Work order
Nothing in the entries should be altered. Write them out in full.

Record extracts
Segment Open

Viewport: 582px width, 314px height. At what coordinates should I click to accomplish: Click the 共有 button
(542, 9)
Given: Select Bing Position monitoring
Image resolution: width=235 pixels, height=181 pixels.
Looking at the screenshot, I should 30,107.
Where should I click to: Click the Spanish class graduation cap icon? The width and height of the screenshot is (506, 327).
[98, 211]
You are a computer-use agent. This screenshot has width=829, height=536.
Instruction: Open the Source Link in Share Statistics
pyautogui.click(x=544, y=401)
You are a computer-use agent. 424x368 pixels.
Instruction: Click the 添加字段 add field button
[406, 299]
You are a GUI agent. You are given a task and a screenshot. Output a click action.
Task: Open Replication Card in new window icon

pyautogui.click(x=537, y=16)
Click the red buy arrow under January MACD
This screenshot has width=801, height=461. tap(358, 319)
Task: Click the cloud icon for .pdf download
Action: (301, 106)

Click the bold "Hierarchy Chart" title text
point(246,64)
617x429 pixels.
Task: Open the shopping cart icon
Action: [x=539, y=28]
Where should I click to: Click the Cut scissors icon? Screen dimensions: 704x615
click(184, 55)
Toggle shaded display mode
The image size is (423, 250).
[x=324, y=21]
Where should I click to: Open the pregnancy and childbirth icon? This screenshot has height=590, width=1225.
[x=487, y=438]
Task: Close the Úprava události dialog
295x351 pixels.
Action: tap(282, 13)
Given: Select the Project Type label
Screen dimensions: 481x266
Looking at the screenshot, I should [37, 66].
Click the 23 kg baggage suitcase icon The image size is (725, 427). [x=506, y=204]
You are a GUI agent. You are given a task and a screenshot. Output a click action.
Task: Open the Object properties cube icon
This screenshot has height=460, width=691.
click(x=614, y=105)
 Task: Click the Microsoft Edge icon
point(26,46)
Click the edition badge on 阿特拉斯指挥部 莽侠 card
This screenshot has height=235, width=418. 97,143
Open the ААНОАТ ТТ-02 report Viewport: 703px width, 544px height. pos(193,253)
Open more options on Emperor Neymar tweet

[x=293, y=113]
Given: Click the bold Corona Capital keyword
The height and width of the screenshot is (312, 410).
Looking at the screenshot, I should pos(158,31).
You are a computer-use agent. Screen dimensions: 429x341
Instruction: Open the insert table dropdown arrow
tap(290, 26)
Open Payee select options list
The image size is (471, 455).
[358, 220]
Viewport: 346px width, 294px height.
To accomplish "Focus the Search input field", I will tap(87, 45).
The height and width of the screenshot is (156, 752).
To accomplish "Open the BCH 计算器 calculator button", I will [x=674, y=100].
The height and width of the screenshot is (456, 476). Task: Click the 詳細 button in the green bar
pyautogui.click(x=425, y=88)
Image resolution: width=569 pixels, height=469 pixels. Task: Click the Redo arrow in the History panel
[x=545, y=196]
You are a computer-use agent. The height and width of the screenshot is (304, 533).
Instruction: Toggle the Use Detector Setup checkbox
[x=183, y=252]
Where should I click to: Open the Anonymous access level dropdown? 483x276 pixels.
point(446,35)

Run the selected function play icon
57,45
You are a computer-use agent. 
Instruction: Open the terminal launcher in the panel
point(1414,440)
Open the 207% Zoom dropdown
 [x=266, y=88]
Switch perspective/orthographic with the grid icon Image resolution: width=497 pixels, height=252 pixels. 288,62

Segment Closed

Answer below
Viewport: 582px width, 314px height. At what coordinates should I click to accomplish: Click the 共有 button
(542, 9)
Given: Select Bing Position monitoring
Image resolution: width=235 pixels, height=181 pixels.
Looking at the screenshot, I should 30,107.
Where should I click to: Click the Spanish class graduation cap icon? The width and height of the screenshot is (506, 327).
[98, 211]
You are a computer-use agent. This screenshot has width=829, height=536.
Instruction: Open the Source Link in Share Statistics
pyautogui.click(x=544, y=401)
You are a computer-use agent. 424x368 pixels.
Instruction: Click the 添加字段 add field button
[406, 299]
You are a GUI agent. You are given a task and a screenshot. Output a click action.
Task: Open Replication Card in new window icon

pyautogui.click(x=537, y=16)
Click the red buy arrow under January MACD
This screenshot has width=801, height=461. tap(358, 319)
Task: Click the cloud icon for .pdf download
Action: (301, 106)

Click the bold "Hierarchy Chart" title text
point(246,64)
617x429 pixels.
Task: Open the shopping cart icon
Action: [x=539, y=28]
Where should I click to: Click the Cut scissors icon? Screen dimensions: 704x615
click(184, 55)
Toggle shaded display mode
The image size is (423, 250).
[x=324, y=21]
Where should I click to: Open the pregnancy and childbirth icon? This screenshot has height=590, width=1225.
[x=487, y=438]
Task: Close the Úprava události dialog
295x351 pixels.
Action: tap(282, 13)
Given: Select the Project Type label
Screen dimensions: 481x266
Looking at the screenshot, I should [37, 66].
Click the 23 kg baggage suitcase icon The image size is (725, 427). [x=506, y=204]
You are a GUI agent. You are given a task and a screenshot. Output a click action.
Task: Open the Object properties cube icon
This screenshot has height=460, width=691.
click(x=614, y=105)
 Task: Click the Microsoft Edge icon
point(26,46)
Click the edition badge on 阿特拉斯指挥部 莽侠 card
This screenshot has height=235, width=418. 97,143
Open the ААНОАТ ТТ-02 report Viewport: 703px width, 544px height. pos(193,253)
Open more options on Emperor Neymar tweet

[x=293, y=113]
Given: Click the bold Corona Capital keyword
The height and width of the screenshot is (312, 410).
Looking at the screenshot, I should pos(158,31).
You are a computer-use agent. Screen dimensions: 429x341
Instruction: Open the insert table dropdown arrow
tap(290, 26)
Open Payee select options list
The image size is (471, 455).
[358, 220]
Viewport: 346px width, 294px height.
To accomplish "Focus the Search input field", I will tap(87, 45).
The height and width of the screenshot is (156, 752).
To accomplish "Open the BCH 计算器 calculator button", I will [x=674, y=100].
The height and width of the screenshot is (456, 476). Task: Click the 詳細 button in the green bar
pyautogui.click(x=425, y=88)
Image resolution: width=569 pixels, height=469 pixels. Task: Click the Redo arrow in the History panel
[x=545, y=196]
You are a computer-use agent. The height and width of the screenshot is (304, 533).
Instruction: Toggle the Use Detector Setup checkbox
[x=183, y=252]
Where should I click to: Open the Anonymous access level dropdown? 483x276 pixels.
point(446,35)

Run the selected function play icon
57,45
You are a computer-use agent. 
Instruction: Open the terminal launcher in the panel
point(1414,440)
Open the 207% Zoom dropdown
 [x=266, y=88]
Switch perspective/orthographic with the grid icon Image resolution: width=497 pixels, height=252 pixels. 288,62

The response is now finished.